Collected data
········

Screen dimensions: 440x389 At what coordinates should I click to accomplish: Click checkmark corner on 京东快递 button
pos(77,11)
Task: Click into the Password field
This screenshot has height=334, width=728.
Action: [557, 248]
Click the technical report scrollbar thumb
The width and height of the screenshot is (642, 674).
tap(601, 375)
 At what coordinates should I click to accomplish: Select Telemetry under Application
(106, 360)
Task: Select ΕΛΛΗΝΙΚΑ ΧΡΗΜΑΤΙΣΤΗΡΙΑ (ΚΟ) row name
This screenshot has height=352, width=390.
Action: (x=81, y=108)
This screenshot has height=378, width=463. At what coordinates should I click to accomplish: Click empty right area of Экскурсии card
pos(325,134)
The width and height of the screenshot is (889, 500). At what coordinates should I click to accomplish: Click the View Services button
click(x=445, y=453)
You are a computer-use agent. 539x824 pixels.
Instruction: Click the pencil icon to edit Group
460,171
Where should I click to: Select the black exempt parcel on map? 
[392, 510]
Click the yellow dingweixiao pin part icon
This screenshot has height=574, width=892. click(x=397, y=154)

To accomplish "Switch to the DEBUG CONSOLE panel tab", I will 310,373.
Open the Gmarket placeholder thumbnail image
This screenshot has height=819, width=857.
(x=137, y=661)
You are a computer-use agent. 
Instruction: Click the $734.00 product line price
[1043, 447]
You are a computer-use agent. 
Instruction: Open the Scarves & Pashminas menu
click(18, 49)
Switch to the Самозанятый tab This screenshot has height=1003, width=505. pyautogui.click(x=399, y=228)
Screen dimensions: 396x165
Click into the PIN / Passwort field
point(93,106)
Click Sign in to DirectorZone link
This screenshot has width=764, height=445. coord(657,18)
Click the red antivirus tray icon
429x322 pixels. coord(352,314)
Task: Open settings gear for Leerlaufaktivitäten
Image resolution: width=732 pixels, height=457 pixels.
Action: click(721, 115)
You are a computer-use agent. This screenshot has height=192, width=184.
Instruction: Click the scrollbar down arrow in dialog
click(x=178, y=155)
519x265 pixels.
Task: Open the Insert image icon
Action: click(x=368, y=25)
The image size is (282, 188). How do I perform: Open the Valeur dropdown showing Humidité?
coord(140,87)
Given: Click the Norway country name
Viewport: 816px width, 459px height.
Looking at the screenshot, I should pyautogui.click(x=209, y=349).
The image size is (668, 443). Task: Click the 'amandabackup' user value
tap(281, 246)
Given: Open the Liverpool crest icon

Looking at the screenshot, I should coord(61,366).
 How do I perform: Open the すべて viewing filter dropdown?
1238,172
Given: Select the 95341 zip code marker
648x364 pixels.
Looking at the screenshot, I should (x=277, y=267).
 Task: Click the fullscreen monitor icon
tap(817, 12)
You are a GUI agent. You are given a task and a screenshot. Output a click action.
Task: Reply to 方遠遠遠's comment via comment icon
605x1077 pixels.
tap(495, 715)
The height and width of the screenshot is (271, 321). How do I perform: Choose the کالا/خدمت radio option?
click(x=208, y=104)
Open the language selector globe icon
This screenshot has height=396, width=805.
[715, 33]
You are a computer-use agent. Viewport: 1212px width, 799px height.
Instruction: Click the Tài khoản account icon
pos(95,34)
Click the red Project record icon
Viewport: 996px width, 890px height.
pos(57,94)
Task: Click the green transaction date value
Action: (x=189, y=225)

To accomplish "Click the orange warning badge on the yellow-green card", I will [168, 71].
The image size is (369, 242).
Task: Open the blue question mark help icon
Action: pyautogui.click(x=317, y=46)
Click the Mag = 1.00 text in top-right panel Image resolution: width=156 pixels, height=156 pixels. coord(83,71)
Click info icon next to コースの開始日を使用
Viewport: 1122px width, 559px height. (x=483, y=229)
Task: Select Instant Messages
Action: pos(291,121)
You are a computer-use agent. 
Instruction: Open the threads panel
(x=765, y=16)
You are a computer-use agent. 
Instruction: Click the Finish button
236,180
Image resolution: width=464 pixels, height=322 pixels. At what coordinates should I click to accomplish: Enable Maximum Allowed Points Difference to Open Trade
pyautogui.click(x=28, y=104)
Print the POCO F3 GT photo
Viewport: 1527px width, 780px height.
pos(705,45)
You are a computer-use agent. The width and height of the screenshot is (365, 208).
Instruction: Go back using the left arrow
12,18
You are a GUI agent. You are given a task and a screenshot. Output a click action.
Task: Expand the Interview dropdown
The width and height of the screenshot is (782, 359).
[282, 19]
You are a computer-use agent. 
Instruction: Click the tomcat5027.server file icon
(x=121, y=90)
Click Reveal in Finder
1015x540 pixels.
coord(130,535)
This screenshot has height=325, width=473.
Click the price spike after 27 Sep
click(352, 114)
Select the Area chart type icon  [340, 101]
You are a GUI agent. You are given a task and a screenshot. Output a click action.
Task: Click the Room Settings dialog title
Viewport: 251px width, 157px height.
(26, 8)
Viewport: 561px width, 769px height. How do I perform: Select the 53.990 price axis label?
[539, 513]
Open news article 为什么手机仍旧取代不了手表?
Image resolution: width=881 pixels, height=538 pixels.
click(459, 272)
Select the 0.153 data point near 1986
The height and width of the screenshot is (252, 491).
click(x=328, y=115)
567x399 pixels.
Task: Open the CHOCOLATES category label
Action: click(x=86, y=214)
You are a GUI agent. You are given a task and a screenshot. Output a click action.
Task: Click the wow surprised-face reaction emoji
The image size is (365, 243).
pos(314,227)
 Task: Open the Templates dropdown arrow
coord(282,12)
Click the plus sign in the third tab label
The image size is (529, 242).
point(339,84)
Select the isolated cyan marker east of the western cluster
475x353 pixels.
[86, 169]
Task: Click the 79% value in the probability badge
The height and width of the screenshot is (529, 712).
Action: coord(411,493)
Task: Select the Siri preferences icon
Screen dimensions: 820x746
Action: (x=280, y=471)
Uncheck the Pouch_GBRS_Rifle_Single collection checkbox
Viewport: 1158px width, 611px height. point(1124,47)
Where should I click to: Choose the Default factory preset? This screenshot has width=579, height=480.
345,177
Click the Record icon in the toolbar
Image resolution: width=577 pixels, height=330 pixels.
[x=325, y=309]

········

### Requirement
Restate the data above in full, keeping every word as it is.

### Written response
Screen dimensions: 440x389 At what coordinates should I click to accomplish: Click checkmark corner on 京东快递 button
pos(77,11)
Task: Click into the Password field
This screenshot has height=334, width=728.
Action: [557, 248]
Click the technical report scrollbar thumb
The width and height of the screenshot is (642, 674).
tap(601, 375)
 At what coordinates should I click to accomplish: Select Telemetry under Application
(106, 360)
Task: Select ΕΛΛΗΝΙΚΑ ΧΡΗΜΑΤΙΣΤΗΡΙΑ (ΚΟ) row name
This screenshot has height=352, width=390.
Action: (x=81, y=108)
This screenshot has height=378, width=463. At what coordinates should I click to accomplish: Click empty right area of Экскурсии card
pos(325,134)
The width and height of the screenshot is (889, 500). At what coordinates should I click to accomplish: Click the View Services button
click(x=445, y=453)
You are a computer-use agent. 539x824 pixels.
Instruction: Click the pencil icon to edit Group
460,171
Where should I click to: Select the black exempt parcel on map? 
[392, 510]
Click the yellow dingweixiao pin part icon
This screenshot has height=574, width=892. click(x=397, y=154)

To accomplish "Switch to the DEBUG CONSOLE panel tab", I will 310,373.
Open the Gmarket placeholder thumbnail image
This screenshot has height=819, width=857.
(x=137, y=661)
You are a computer-use agent. 
Instruction: Click the $734.00 product line price
[1043, 447]
You are a computer-use agent. 
Instruction: Open the Scarves & Pashminas menu
click(18, 49)
Switch to the Самозанятый tab This screenshot has height=1003, width=505. pyautogui.click(x=399, y=228)
Screen dimensions: 396x165
Click into the PIN / Passwort field
point(93,106)
Click Sign in to DirectorZone link
This screenshot has width=764, height=445. coord(657,18)
Click the red antivirus tray icon
429x322 pixels. coord(352,314)
Task: Open settings gear for Leerlaufaktivitäten
Image resolution: width=732 pixels, height=457 pixels.
Action: click(721, 115)
You are a computer-use agent. This screenshot has height=192, width=184.
Instruction: Click the scrollbar down arrow in dialog
click(x=178, y=155)
519x265 pixels.
Task: Open the Insert image icon
Action: click(x=368, y=25)
The image size is (282, 188). How do I perform: Open the Valeur dropdown showing Humidité?
coord(140,87)
Given: Click the Norway country name
Viewport: 816px width, 459px height.
Looking at the screenshot, I should pyautogui.click(x=209, y=349).
The image size is (668, 443). Task: Click the 'amandabackup' user value
tap(281, 246)
Given: Open the Liverpool crest icon

Looking at the screenshot, I should coord(61,366).
 How do I perform: Open the すべて viewing filter dropdown?
1238,172
Given: Select the 95341 zip code marker
648x364 pixels.
Looking at the screenshot, I should (x=277, y=267).
 Task: Click the fullscreen monitor icon
tap(817, 12)
You are a GUI agent. You are given a task and a screenshot. Output a click action.
Task: Reply to 方遠遠遠's comment via comment icon
605x1077 pixels.
tap(495, 715)
The height and width of the screenshot is (271, 321). How do I perform: Choose the کالا/خدمت radio option?
click(x=208, y=104)
Open the language selector globe icon
This screenshot has height=396, width=805.
[715, 33]
You are a computer-use agent. Viewport: 1212px width, 799px height.
Instruction: Click the Tài khoản account icon
pos(95,34)
Click the red Project record icon
Viewport: 996px width, 890px height.
pos(57,94)
Task: Click the green transaction date value
Action: (x=189, y=225)

To accomplish "Click the orange warning badge on the yellow-green card", I will [168, 71].
The image size is (369, 242).
Task: Open the blue question mark help icon
Action: pyautogui.click(x=317, y=46)
Click the Mag = 1.00 text in top-right panel Image resolution: width=156 pixels, height=156 pixels. coord(83,71)
Click info icon next to コースの開始日を使用
Viewport: 1122px width, 559px height. (x=483, y=229)
Task: Select Instant Messages
Action: pos(291,121)
You are a computer-use agent. 
Instruction: Open the threads panel
(x=765, y=16)
You are a computer-use agent. 
Instruction: Click the Finish button
236,180
Image resolution: width=464 pixels, height=322 pixels. At what coordinates should I click to accomplish: Enable Maximum Allowed Points Difference to Open Trade
pyautogui.click(x=28, y=104)
Print the POCO F3 GT photo
Viewport: 1527px width, 780px height.
pos(705,45)
You are a computer-use agent. The width and height of the screenshot is (365, 208).
Instruction: Go back using the left arrow
12,18
You are a GUI agent. You are given a task and a screenshot. Output a click action.
Task: Expand the Interview dropdown
The width and height of the screenshot is (782, 359).
[282, 19]
You are a computer-use agent. 
Instruction: Click the tomcat5027.server file icon
(x=121, y=90)
Click Reveal in Finder
1015x540 pixels.
coord(130,535)
This screenshot has height=325, width=473.
Click the price spike after 27 Sep
click(352, 114)
Select the Area chart type icon  [340, 101]
You are a GUI agent. You are given a task and a screenshot. Output a click action.
Task: Click the Room Settings dialog title
Viewport: 251px width, 157px height.
(26, 8)
Viewport: 561px width, 769px height. How do I perform: Select the 53.990 price axis label?
[539, 513]
Open news article 为什么手机仍旧取代不了手表?
Image resolution: width=881 pixels, height=538 pixels.
click(459, 272)
Select the 0.153 data point near 1986
The height and width of the screenshot is (252, 491).
click(x=328, y=115)
567x399 pixels.
Task: Open the CHOCOLATES category label
Action: click(x=86, y=214)
You are a GUI agent. You are given a task and a screenshot. Output a click action.
Task: Click the wow surprised-face reaction emoji
The image size is (365, 243).
pos(314,227)
 Task: Open the Templates dropdown arrow
coord(282,12)
Click the plus sign in the third tab label
The image size is (529, 242).
point(339,84)
Select the isolated cyan marker east of the western cluster
475x353 pixels.
[86, 169]
Task: Click the 79% value in the probability badge
The height and width of the screenshot is (529, 712).
Action: coord(411,493)
Task: Select the Siri preferences icon
Screen dimensions: 820x746
Action: (x=280, y=471)
Uncheck the Pouch_GBRS_Rifle_Single collection checkbox
Viewport: 1158px width, 611px height. point(1124,47)
Where should I click to: Choose the Default factory preset? This screenshot has width=579, height=480.
345,177
Click the Record icon in the toolbar
Image resolution: width=577 pixels, height=330 pixels.
[x=325, y=309]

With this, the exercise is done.